Sur les droits familiaux, la CFE-CGC estime qu’il faut avant tout neutraliser l’effet de l’interruption et de la réduction d’activité due aux enfants sur la constitution de droits à la retraite. Actuellement, une personne avec un enfant a droit de valider 8 trimestres. Dans le nouveau système par points, nous préconisons de faire valider des points comme si cette personne avait continué à travailler, sur la base de son salaire antérieur.
Les régimes complémentaires Agirc (cadres) et Arrco (salariés du privé) vont fusionner au 1er janvier 2019 en un seul régime.

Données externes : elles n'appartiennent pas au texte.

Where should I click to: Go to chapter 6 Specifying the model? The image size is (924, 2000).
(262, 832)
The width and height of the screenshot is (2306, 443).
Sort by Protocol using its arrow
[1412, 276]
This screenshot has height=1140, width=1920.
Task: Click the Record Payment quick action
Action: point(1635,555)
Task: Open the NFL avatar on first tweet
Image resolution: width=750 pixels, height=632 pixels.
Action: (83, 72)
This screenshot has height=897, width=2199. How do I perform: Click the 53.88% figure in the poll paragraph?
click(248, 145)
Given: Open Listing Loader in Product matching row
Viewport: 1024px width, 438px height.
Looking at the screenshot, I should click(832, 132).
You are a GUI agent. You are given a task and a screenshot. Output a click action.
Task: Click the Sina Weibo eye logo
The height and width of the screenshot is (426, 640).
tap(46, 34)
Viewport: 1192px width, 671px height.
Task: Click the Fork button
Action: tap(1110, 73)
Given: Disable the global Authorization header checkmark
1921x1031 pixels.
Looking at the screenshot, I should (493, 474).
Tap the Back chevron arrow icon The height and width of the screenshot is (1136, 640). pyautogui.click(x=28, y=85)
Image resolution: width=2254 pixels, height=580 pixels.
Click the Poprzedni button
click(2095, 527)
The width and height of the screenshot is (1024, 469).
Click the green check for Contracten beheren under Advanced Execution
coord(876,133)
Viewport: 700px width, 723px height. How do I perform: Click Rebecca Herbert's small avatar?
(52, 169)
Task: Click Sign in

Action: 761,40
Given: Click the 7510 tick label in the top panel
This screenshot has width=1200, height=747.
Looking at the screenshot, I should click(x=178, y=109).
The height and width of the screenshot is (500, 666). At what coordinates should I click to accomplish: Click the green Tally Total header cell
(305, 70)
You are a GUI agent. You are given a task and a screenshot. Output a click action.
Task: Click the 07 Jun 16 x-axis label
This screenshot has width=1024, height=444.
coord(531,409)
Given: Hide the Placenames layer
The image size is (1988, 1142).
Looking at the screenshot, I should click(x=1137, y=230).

Quels sont les changements induits pour les populations de l’encadrement ?
S’agissant des retraités et des pensions, la fusion ne change strictement rien puisqu’il y a une conversion des points Agirc avec une formule garantissant une stricte équivalence des droits. Pour les salariés, il y aura parfois des augmentations de cotisation, ce qui était prévu. A noter : pour les cadres en-dessous du plafond de la Sécurité sociale (3 311 euros bruts mensuels soit environ 25 % de la population cadres), il y avait jusqu’ici un forfait obligatoire de cotisation (GMP) qui procurait 120 points Agirc par an. Ce forfait va disparaître. Pour les salariés concernés, il y aura une hausse de salaire net mais ils n’acquerront plus ces 120 points.